Si on considère le MI comme “la capacité à créer une représentation auditive du mot de façon silencieuse et la manipuler”, les études suivantes ont montré par des épreuves (jugement d’homophones) sa préservation dans les aphasies de conduction ou les atteintes motrices (Geva et al., 2011; Stark et al., 2017). En utilisant cette définition, on a aussi pu déterminer les atteintes du MI aux zones du Gyrus frontal inférieur gauche et au Gyrus supramarginal (Geva, Jones et al., 2011).
L’étude de Langland-Hassan et al. (2015) concernant des patients avec une atteinte du MI montrait qu’une atteinte du MI pouvait avoir lieu sans corrélation avec le degré d’aphasie et donc de façon isolée.
Ces études nous permettent d’avoir une mesure objective du MI, de sa localisation et de sa fonction sans biais de self-monitoring de la part du patient. Ben oui, le patient ne peut que te dire, “oui j’ai bien répondu dans ma tête” dans les autres types d’épreuves, va voir le diagramme plus haut
L’étude du symptôme “je l’ai sur le bout de la langue” je le trademark, ne vous inquiétez pas par Goodglass et al. nous permet d’aborder le vécu subjectif MI par le patient. L’idée du mot étant présent mais sa forme verbale non produite. Ce symptôme est présent dans une variété de types d’aphasie mais cependant plus présente chez les patients présentant une aphasie de conduction ou de Broca (Goodglass et al., 1976). Les différences de performance lors des épreuves lexicales chez les patients avec aphasie de Wernicke indiquent un mauvais self-monitoring “Si si, j’avais juste, je vous jure”. La corrélation entre capacité d’accès au lexique phonologique et la préservation du MI a été étudiée et confirmée par Fama, Snider et al. (2019). Retenez donc que le vécu d’un MI préservé est fortement corrélé à l’accès au lexique phonologique.
Discussion
C’est pas une vraie revue si on ne parle pas des biais et là, ben, il y en a potentiellement plein! La nécessité du self-monitoring pour les réponses dans l’expérience subjective du MI, les troubles de la compréhension des patients aphasiques, les biais de déclaration (certains patients seront très critiques de leurs performances et d’autres moins) ou encore, la capacités des patients aphasiques à détecter une erreur.
Le MI nous permet de juger de la préservation du lexique phonologique dans l’approche objective mais il nous permet aussi par l’approche subjective (donc quand le patient nous dit avoir le mot juste en MI) de faire des choix thérapeutiques. En effet, on ne propose pas la même approche à un patient ayant un manque du mot (ni MI ni production) et à un patient ayant le mot “sur le bout de la langue” (MI ok et production KO).

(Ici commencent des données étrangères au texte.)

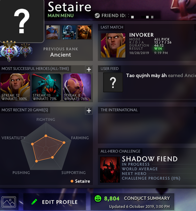This screenshot has width=196, height=211.
Task: Click the green smiley conduct icon
Action: 98,198
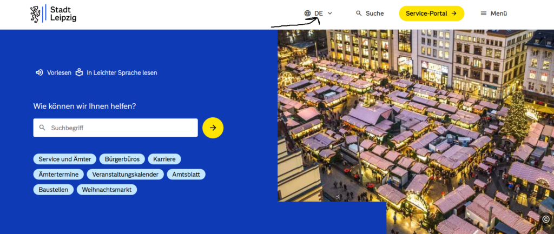This screenshot has height=234, width=554.
Task: Submit search with yellow arrow button
Action: click(x=213, y=128)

Les auteurs suspectent que les seconds patients répondraient mieux aux protocoles habituellement proposés aux aphasies dites motrices (Farias, Davis, & Wilson, 2014; Wambaugh, West, & Doyle, 1998),
Un dernier point et à mon sens, le plus intéressant, serait de savoir dans quelle mesure le MI pourrait servir d’outil de généralisation des mots travaillés en rééducation. Une étude nous montre qu’il est possible d'entraîner un patient à produire lui même un indiçage phonologique en cas de manque du mot à l’écrit !!!(DeDe, Parris, & Waters, 2003). Ainsi, le MI pourrait servir d’outil d'entraînement à la généralisation si on entraîne le patient à l’utiliser comme un indiçage (ex: dites le mot dans votre tête ou dites le premier son du mot dans votre tête). Intéressant, non?